In an advanced options trading course, you’ll also learn diagrams that depict profit and loss in options. They will serve as visual guides, making it easy to interpret data. Rather than going through lots of numbers, a quick look at the diagram can provide valuable insights.

These diagrams will help you evaluate the right option strategies before investing. They aren’t just boring tools. You’ll know the potential for profit and loss, as well as breakeven. Hence, you can calculate your next moves to reduce the risks.
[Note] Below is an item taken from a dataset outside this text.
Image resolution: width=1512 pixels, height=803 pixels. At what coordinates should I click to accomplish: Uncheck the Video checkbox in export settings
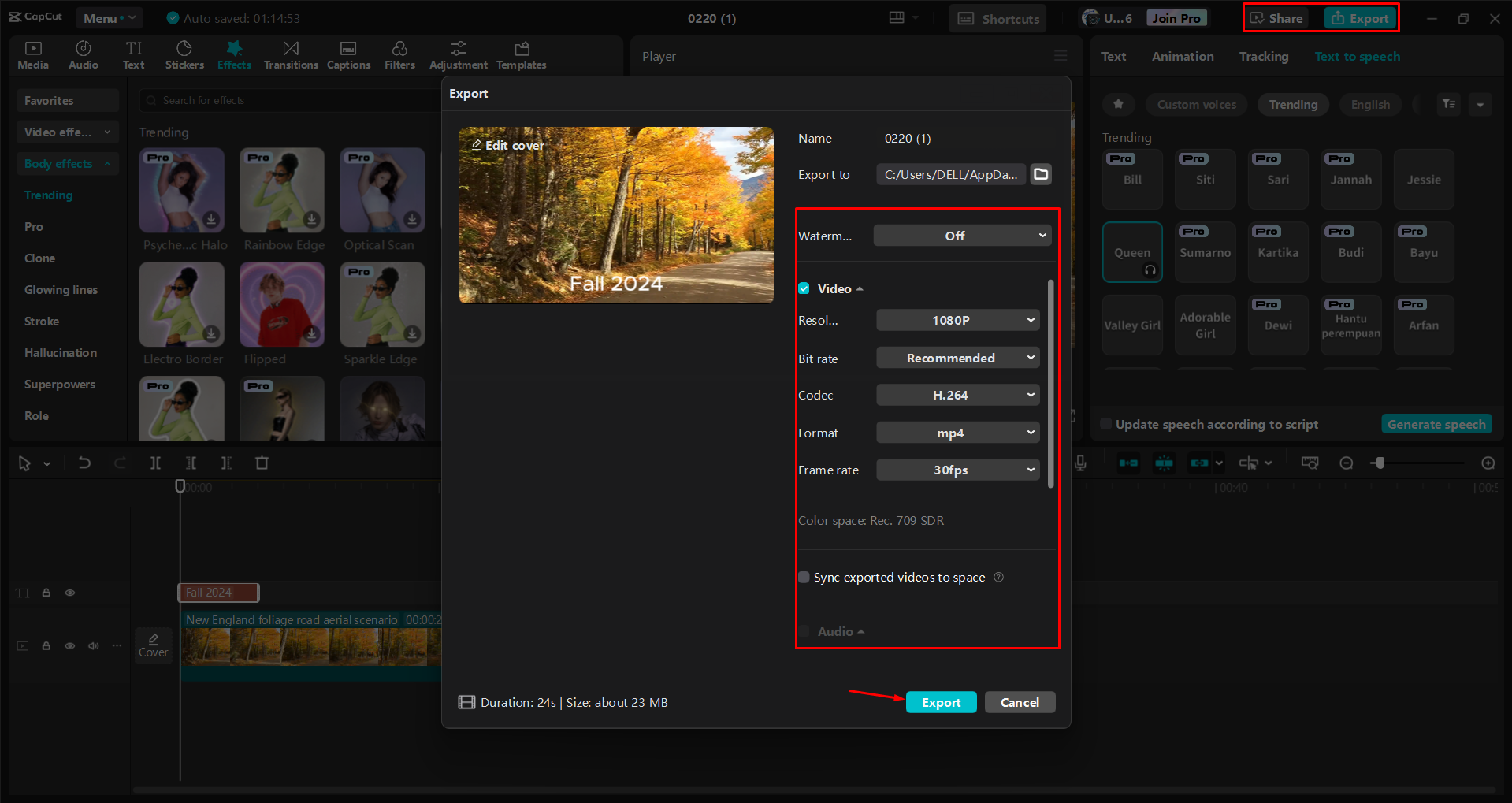pos(804,288)
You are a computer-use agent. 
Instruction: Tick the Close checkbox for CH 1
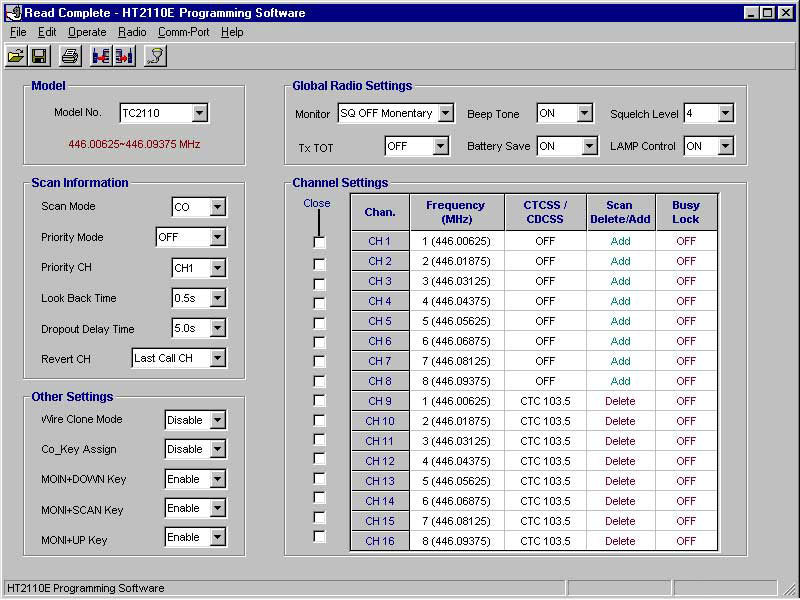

The profit and loss diagram in options is drawn in a grid. It has a horizontal axis, which represents the price of the underlying asset. On the other hand, the vertical axis shows the profit or loss on a per-share basis.

Small Account Options Strategies

A lot of people may have second thoughts about starting options trading. Among others, a common reason for such is not having enough money. However, one of the best things about options trading is you can start even if you don’t have a lot.

You can start small and build your way up. It’s also a great way to limit your losses.

The key to success in options trading with a small account is to pick the right strategy. There’s no right or wrong option. However, one of the best to consider is the bull flag pattern.

Basically, the bull flag is a continuation chart pattern. It’s an uptrend, which can signal a continuous increase in price. Hence, you must know when to enter to take advantage of the favorable market direction.

Our Elliott Wave Trading Indicator allows for a “With Trend” trading strategy which is great for options trading. Learn more about the basics HERE

Consistency is another strategy that you must practice. Even when making small investments, do it often. In the end, the gains can accumulate, and you’ll make significant profits. Options Trading Training takes time and patience.